Immediately after I saw it for the first time, swollen with jingoistic fervor, I thoughtlessly shared it with a group chat of mixed company (some based, some cucked), proclaiming it as proof of our national greatness. The resident butt-hurt liberal1 immediately made some snide non sequitur about how green the water in the pool is now. I was dumbfounded, but I shouldn’t have been.
I’ve written in the past about the creeping influence of politics into ever more aspects of our lives, a totalizing mania to inject partisan commitments and ideological purity tests into every facet of society, no matter how trivial. This business with the reflecting pool makes me think there’s a bizarre converse of this tendency, specifically as it relates to Trump: the compulsion to imbue every act of the man, no matter how trivial, with ideological weight and calamity; to build partisan narratives and media coverage from the most banal and inconsequential moments of his life and presidency. I had previously understood “Trump Derangement Syndrome” as an overriding hatred of the man himself that makes it impossible for the afflicted to think rationally where he’s concerned, but after weeks of manic, round-the-clock reflecting pool coverage, I think I was missing a vital aspect of the phenomenon.
Yes, Trump attracts fierce criticism due to his (let’s be honest here) frequently impulsive policy proclamations, and for his uniquely insensitive (if hilarious) off-the-cuff remarks. It’s totally fair game to be mad about starting a war in Iran or cutting foreign aid, or to be upset about him insulting an ally or charismatic minority. It’s understandable, if dumb, to watch partisans reflexively oppose even reasonable policies he proposes without thinking through the details. But this is something else. The man can’t even paint the bottom of a pool without people losing their minds.

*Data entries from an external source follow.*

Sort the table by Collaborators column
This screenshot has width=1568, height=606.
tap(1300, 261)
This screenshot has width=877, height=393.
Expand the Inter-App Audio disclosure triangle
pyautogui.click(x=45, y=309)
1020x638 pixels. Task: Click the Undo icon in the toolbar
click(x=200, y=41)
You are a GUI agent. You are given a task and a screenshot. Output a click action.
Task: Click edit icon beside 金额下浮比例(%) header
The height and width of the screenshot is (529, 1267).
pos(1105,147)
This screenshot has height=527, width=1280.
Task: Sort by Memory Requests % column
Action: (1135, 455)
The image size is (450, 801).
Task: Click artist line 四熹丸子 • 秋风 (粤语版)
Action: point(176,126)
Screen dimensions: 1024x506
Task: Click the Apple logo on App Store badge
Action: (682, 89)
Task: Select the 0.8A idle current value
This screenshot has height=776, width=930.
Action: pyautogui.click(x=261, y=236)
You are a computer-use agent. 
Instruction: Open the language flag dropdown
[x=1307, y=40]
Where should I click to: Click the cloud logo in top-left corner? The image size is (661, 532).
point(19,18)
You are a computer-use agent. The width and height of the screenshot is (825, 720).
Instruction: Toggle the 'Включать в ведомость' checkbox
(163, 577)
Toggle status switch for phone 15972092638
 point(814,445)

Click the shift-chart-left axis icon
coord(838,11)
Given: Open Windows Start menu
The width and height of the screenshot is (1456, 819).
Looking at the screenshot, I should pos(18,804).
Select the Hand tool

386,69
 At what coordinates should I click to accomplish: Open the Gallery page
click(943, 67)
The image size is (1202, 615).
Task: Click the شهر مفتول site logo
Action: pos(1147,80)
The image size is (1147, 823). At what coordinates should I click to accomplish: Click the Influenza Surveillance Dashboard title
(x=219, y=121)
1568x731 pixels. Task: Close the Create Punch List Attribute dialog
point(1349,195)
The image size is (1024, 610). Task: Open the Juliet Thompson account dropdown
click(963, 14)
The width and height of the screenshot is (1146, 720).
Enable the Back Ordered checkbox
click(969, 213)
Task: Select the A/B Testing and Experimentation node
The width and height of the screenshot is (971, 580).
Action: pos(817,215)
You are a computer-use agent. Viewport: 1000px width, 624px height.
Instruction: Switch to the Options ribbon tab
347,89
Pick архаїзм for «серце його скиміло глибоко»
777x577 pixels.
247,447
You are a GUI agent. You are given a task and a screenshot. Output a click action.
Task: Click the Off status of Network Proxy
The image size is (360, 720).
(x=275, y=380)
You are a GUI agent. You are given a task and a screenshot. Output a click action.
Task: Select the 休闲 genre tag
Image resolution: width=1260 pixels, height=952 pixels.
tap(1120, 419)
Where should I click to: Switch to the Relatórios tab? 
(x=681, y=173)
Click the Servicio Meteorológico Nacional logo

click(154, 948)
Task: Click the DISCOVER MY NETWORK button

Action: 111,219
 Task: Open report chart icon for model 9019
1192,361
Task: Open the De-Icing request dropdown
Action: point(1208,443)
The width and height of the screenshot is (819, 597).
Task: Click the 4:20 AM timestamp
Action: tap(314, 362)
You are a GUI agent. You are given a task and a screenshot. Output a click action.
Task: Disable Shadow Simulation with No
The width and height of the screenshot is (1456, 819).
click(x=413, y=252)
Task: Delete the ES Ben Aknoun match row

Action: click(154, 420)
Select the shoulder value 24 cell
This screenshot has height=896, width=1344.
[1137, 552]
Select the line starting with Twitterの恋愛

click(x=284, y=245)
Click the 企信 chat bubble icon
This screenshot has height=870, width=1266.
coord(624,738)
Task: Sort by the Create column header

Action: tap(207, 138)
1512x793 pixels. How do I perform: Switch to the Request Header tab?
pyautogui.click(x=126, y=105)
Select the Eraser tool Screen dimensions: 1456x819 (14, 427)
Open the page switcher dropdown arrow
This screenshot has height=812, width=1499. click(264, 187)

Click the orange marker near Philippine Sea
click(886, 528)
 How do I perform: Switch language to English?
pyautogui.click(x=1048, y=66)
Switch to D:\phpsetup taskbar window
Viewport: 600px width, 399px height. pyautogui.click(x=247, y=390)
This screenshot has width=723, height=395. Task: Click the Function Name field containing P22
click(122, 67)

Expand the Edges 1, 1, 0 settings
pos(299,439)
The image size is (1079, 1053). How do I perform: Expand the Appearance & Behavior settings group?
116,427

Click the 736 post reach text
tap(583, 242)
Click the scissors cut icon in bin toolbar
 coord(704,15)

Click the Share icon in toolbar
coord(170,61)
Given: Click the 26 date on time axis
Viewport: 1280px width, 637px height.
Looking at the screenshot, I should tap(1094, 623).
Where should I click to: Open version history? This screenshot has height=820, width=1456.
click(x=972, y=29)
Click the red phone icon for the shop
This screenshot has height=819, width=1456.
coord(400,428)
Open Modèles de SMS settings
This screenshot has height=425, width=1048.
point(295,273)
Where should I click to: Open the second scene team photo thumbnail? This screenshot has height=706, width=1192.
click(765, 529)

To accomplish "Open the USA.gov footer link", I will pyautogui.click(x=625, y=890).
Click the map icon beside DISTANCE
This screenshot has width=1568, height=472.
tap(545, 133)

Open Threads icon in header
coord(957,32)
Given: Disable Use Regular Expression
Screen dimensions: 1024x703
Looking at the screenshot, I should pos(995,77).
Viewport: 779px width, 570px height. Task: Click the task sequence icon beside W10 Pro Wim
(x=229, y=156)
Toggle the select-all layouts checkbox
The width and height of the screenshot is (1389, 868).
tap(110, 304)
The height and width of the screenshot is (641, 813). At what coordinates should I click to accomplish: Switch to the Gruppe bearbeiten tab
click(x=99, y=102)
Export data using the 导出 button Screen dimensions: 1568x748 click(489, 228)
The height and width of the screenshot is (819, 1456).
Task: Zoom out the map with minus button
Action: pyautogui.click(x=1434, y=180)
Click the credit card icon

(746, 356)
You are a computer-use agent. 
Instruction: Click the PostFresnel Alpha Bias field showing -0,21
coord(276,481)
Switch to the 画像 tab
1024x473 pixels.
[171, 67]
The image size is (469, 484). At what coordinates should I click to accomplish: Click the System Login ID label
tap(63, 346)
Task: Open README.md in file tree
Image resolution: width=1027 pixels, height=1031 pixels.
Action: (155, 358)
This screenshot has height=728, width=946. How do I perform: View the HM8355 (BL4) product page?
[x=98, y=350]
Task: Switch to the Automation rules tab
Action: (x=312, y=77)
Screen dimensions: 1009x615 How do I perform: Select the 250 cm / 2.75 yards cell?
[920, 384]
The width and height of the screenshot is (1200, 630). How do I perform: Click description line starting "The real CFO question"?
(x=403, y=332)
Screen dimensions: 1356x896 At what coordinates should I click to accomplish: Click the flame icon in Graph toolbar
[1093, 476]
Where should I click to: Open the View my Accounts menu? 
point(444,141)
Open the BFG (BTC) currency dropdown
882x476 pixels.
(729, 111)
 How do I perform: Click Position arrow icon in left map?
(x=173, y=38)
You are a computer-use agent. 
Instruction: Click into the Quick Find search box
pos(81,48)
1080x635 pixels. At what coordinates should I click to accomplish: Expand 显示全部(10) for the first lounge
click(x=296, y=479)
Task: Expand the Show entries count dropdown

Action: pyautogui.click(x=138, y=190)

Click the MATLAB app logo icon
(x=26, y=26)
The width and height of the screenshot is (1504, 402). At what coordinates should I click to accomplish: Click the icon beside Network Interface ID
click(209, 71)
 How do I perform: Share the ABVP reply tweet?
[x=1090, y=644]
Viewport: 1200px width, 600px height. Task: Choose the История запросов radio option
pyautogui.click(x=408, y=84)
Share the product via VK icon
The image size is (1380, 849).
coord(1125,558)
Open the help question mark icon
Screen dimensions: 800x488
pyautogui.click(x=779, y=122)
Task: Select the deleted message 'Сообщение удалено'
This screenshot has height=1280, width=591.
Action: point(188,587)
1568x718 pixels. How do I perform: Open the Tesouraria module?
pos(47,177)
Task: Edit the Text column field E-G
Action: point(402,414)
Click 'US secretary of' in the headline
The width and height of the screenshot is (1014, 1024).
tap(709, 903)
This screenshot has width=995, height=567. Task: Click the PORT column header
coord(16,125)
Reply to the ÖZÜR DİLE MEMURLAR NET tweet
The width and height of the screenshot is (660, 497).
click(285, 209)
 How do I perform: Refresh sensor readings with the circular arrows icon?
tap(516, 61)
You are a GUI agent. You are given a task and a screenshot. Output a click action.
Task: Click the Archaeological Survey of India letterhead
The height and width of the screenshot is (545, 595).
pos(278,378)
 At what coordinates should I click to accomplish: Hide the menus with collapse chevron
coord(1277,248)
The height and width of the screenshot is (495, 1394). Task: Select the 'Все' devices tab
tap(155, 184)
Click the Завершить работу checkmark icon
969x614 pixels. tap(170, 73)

As for me, I want off the ride. I never want to hear about the Lincoln reflecting pool again as long as I live. Its domination of the news cycle for this long reflects a profound sickness in American culture and especially in our media. The obsessive coverage it has received, and the enthusiastic participation of our ordinary countrymen in spreading these partisan narratives and counter-narratives, can only be characterized as a kind of mental illness, a monomania rivaling Ahab’s. As a nation, we should feel deeply ashamed of the vapidity of this discourse, as well as of the effete, contemptuous elite pushing it onto us.
Shut up about the stupid pool.
The butt-hurt liberals are my people and I love them, I won’t apologize for being their friends.




This reminds me of the nonstop commentary when George Bush puked in Japan after some bad fish. Round the clock coverage. This is worse though, since it's so banal one can't even laugh at it.
Great post. TDS is so off the charts. I value every second that I spend not hearing about the president. These are usually spent alone.